The wrong people teach us the best lessons. As a clever nation, we had always used our ballot and chased the wrong people away when they nosedived. Despite taking a few progressive steps, such as improving the democratic space, the Government of Maithripala Sirisena and Ranil Wickremesinghe is a good case study for bad governance.
There is disappointment and disillusionment all over. They have wasted three years in office. In Parliament too there appears to be major confusion. If the promised political reforms had been carried out credibly, i.e. the abolition of the executive presidency, elimination of corruption, returning to a parliamentary system of governance, etc. all that could have created a significant impact on the State and the culture of impunity and governance.
The Government failed to consider the need to look into promised economic revival, creation of employment and reduction of the cost of living. They ignored confidence-building measures while moving forward.
The Government also delayed local government elections, which has subsequently resulted in a political impasse, which is also an unwise creation by choice.
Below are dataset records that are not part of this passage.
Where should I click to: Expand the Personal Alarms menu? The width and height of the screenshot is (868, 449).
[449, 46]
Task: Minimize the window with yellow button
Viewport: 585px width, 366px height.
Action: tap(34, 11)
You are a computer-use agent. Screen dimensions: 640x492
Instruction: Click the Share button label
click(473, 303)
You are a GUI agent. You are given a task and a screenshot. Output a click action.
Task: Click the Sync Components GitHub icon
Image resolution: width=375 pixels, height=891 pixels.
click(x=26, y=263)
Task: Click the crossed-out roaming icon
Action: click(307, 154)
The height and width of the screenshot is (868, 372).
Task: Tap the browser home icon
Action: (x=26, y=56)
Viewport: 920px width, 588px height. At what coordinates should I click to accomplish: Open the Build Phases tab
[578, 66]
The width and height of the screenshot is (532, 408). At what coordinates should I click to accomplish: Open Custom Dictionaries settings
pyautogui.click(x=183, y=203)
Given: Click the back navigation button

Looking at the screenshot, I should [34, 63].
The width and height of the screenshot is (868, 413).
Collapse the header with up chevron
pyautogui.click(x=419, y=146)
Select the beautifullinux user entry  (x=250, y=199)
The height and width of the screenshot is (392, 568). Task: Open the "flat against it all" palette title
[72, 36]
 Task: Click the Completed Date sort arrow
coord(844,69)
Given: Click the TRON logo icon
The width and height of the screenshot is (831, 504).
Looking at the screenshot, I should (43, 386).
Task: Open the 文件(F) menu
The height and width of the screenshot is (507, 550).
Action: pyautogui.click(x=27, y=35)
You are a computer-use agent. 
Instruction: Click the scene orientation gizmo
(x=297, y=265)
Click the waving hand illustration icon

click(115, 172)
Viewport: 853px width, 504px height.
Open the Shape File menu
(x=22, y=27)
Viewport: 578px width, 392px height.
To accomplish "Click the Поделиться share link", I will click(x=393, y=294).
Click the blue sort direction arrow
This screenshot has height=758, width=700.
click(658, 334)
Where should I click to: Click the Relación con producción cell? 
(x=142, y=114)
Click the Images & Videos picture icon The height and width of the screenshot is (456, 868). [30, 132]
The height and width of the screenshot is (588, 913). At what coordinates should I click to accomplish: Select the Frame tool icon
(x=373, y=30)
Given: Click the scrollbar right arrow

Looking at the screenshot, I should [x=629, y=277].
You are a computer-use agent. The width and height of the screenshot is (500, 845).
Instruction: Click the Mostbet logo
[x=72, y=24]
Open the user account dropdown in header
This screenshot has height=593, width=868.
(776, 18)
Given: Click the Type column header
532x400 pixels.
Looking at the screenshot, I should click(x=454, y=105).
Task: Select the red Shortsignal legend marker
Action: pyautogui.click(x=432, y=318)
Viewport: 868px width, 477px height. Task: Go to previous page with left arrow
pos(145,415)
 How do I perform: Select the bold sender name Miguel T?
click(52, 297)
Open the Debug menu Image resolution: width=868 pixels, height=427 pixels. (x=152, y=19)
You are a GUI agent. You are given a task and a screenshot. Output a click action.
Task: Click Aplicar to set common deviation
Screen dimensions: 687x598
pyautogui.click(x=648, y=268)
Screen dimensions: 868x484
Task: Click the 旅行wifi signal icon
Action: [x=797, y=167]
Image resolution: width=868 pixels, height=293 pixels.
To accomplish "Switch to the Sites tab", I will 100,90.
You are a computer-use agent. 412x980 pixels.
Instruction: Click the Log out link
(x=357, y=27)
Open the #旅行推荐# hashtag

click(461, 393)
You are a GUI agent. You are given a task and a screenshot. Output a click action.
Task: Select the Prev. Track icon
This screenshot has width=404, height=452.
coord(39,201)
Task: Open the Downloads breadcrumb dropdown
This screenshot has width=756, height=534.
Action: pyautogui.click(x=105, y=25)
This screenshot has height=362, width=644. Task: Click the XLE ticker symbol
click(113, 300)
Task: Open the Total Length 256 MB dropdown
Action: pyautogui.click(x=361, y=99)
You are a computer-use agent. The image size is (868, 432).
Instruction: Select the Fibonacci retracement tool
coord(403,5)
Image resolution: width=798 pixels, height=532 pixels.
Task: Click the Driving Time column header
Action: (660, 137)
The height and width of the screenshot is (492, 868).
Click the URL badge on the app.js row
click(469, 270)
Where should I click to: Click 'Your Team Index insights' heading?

Furthermore, they began losing the political will to investigate high-profile corruption cases and their mindset of taking legal action against perpetrators even before the expiry of their first year in office.
The first step in that direction was my removal from the Presidential Commission of Inquiry to Investigate and Inquire into Serious Acts of Fraud, Corruption and Abuse of Power, State Resources and Privileges (PRECIFAC) w.e.f 1 March 2016. All this no doubt was political bungling and has now bounced back on the Government, causing irreparable damage.
The legislative process in Sri Lanka is based on constitutional provisions and the Standing Orders adopted by Parliament in terms of Article 74 of the Constitution.
Standing Orders are the rules and guidelines for conducting the day-to-day business of the House in an orderly manner.
In Parliament, the Speaker, who is expected to act with impartiality and authority, on the guidance of the Secretary-General, should not allow the members to engage in politics. Parliamentary politics is necessarily permitted only if members fall in line with the rules, regulations and practices of parliamentary procedure.
The Speaker has the power to rule members guilty of ‘unparliamentary’ language and conduct and suspend members when they wilfully disobey orders, which is commonly called naming. Parliamentary practice is inherently procedural. Since we follow our mother Parliament, being a Westminster model parliamentary system, we need to rely greatly on it for reference and apply the processes, etc. in the ‘Treatise upon the Law, Privileges, Proceedings and Usages of Parliament’ through the Secretary-General on a daily basis.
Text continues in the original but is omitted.